How this skill works

The skill inspects common integration points and shows concrete code patterns: a singleton client for single-tenant apps, a factory for multi-tenant setups, async context managers for Python, and Zod schemas for response validation. It also supplies reusable helpers: a safe call wrapper that catches and logs Clay errors, and a withRetry helper that retries transient failures with exponential backoff.
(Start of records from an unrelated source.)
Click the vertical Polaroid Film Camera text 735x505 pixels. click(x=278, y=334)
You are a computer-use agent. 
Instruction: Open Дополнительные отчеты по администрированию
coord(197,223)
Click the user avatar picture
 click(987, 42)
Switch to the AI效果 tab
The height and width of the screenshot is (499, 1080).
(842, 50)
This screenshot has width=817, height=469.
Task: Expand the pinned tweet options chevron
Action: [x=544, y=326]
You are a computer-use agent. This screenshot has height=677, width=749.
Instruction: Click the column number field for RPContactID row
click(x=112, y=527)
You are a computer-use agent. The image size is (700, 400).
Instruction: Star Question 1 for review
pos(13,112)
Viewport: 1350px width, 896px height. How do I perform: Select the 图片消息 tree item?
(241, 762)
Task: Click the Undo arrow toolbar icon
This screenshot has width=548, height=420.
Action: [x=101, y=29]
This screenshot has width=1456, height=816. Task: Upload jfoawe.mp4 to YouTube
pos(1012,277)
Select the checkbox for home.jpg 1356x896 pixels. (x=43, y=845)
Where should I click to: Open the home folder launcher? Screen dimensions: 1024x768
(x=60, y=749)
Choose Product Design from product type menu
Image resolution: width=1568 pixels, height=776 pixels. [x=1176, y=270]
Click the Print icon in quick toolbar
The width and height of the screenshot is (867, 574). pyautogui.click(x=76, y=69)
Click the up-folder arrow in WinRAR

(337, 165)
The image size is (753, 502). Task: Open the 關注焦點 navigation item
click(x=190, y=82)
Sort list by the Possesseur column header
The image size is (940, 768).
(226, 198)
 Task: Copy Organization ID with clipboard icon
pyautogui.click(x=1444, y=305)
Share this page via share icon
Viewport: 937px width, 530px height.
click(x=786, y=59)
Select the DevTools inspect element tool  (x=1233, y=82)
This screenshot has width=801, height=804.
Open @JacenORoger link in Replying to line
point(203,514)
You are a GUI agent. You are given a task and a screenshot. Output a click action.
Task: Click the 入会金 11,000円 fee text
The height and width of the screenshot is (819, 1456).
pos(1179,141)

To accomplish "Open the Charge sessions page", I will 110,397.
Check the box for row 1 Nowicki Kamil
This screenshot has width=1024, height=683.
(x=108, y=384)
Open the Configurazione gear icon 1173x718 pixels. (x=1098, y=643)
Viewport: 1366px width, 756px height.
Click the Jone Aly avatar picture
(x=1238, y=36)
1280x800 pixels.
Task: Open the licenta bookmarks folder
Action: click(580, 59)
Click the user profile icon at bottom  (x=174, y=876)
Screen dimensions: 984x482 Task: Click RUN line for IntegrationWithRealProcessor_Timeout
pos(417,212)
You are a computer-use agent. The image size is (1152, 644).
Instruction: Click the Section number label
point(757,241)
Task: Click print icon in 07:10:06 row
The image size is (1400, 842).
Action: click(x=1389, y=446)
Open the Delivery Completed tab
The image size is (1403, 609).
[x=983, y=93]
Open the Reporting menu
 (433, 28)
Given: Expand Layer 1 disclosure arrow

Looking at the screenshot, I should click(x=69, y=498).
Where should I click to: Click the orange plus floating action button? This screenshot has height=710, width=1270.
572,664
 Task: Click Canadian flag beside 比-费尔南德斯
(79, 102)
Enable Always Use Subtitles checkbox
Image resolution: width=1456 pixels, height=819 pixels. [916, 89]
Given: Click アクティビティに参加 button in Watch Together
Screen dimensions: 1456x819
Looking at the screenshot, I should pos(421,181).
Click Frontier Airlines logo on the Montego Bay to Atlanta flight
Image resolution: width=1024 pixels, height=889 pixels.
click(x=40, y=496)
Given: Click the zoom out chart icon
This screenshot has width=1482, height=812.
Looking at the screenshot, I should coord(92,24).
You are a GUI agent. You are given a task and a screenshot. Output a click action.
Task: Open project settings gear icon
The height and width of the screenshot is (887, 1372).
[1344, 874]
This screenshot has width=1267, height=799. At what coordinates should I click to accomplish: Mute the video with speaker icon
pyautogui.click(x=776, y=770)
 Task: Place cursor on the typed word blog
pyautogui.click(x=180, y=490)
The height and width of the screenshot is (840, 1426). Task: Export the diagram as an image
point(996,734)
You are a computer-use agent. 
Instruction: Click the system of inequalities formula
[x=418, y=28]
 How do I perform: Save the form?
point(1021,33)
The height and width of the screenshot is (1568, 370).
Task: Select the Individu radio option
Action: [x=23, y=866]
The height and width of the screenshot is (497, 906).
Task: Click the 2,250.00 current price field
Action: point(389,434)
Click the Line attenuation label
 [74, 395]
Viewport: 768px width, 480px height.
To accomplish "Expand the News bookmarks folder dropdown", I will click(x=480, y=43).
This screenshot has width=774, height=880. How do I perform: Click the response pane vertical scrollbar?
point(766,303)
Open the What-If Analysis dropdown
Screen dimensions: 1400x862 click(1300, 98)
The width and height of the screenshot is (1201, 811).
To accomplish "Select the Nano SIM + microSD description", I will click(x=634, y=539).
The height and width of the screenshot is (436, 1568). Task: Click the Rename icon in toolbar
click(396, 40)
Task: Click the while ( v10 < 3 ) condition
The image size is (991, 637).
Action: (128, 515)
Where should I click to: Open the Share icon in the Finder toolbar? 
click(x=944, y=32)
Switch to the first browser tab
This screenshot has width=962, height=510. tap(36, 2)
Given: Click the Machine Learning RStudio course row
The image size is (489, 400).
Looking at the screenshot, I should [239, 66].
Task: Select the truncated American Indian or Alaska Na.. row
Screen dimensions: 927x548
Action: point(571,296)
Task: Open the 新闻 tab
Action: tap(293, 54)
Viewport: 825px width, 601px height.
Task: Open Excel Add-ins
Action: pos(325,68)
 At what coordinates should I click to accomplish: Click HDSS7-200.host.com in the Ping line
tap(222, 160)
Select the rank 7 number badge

Combine these patterns to get type-safe clients, structured logging, and resilient API calls.

When to use it

  • Implementing a new Clay integration in TypeScript or Python
  • Refactoring existing SDK usage to improve reliability and observability
  • Establishing team-level coding standards for Clay API calls
  • Handling transient network or API errors with retries
  • Validating remote API responses at runtime

Best practices

  • Create a singleton or tenant-factory to centralize client config and reuse connections
  • Wrap all SDK calls with a safe wrapper that returns {data, error} and logs structured errors
  • Use exponential backoff retries for idempotent operations prone to transient failures
  • Validate API responses with runtime schemas (Zod or type guards) to detect breaking changes early
  • Close clients or use async context managers in Python to avoid resource leaks

Example use cases

  • Single-tenant web server: getClayClient() singleton to share the client across requests
  • Multi-tenant platform: tenant client factory keyed by tenant ID with per-tenant API keys
  • Background job processor: safeClayCall + withRetry to process webhook retries reliably
  • CLI or script: runtime validation of responses to fail fast on schema drift
  • Testing: inject a mocked ClayClient implementation into the singleton or factory for deterministic tests

FAQ

How do I choose between a singleton and a factory?

Use a singleton for single-tenant apps or simple services. Use a factory map when each tenant or workspace needs its own API key or configuration.

When should I retry vs. fail fast?

Retry for transient errors (timeouts, 5xx). Fail fast for client errors (4xx) or when operations are non-idempotent unless you implement safe deduplication.